Apple is expected to report fiscal Q2 EPS of $1.95 on $109.7 billion of revenue, implying 15% year-over-year growth from $95.4 billion. Wall Street is also looking for iPhone revenue of $56.7 billion, Services of $30.4 billion, and gross margin of 48.4%, while focusing on incoming CEO John Ternus, Apple’s AI strategy with Google’s Gemini, and potential memory-cost pressure from rising AI demand.

Analysis

This quarter is less about the headline print and more about whether Apple can re-rate from a hardware compounder to an AI platform orchestrator without paying the hyperscaler capex tax.
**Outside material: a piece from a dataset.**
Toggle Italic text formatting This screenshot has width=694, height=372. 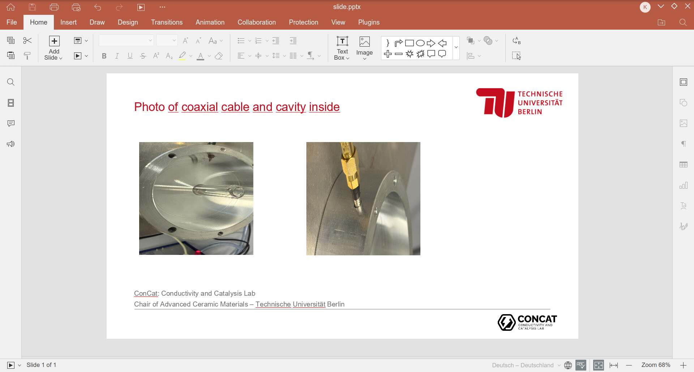tap(117, 56)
The key second-order effect is that a cleaner-than-feared margin outcome would validate Apple’s ability to outsource frontier AI capability while preserving pricing power, which matters because the market will likely reward capital discipline more than raw model ambition. That creates a favorable asymmetry versus names forced to defend AI relevance with rising infrastructure spend. The memory-cost issue is the most underappreciated near-term swing factor. If Apple is insulated while peers are forced to lift capex guidance, Apple’s relative earnings quality improves just as the market is questioning the sustainability of AI-heavy business models elsewhere; that is a direct negative for META and MSFT sentiment at the margin, and indirectly for AMZN/GOOGL if investors extrapolate tighter component supply into slower device/compute growth. The flip side is that any sign Apple is absorbing cost inflation to protect price points would compress the multiple quickly because it implies the company is prioritizing unit share over margin. The leadership transition is a longer-dated catalyst, but it has an immediate read-through: investors will map the new CEO to hardware cadence, not just governance. A hardware-native chief can support a stronger product-cycle narrative into the next 6–12 months, especially if the low-cost laptop broadens Apple’s install base and increases future Services attach. The contrarian risk is that consensus may be overestimating how much AI can move the current quarter; if guidance is merely steady and the call lacks a concrete AI monetization path, the stock can fade despite a decent print.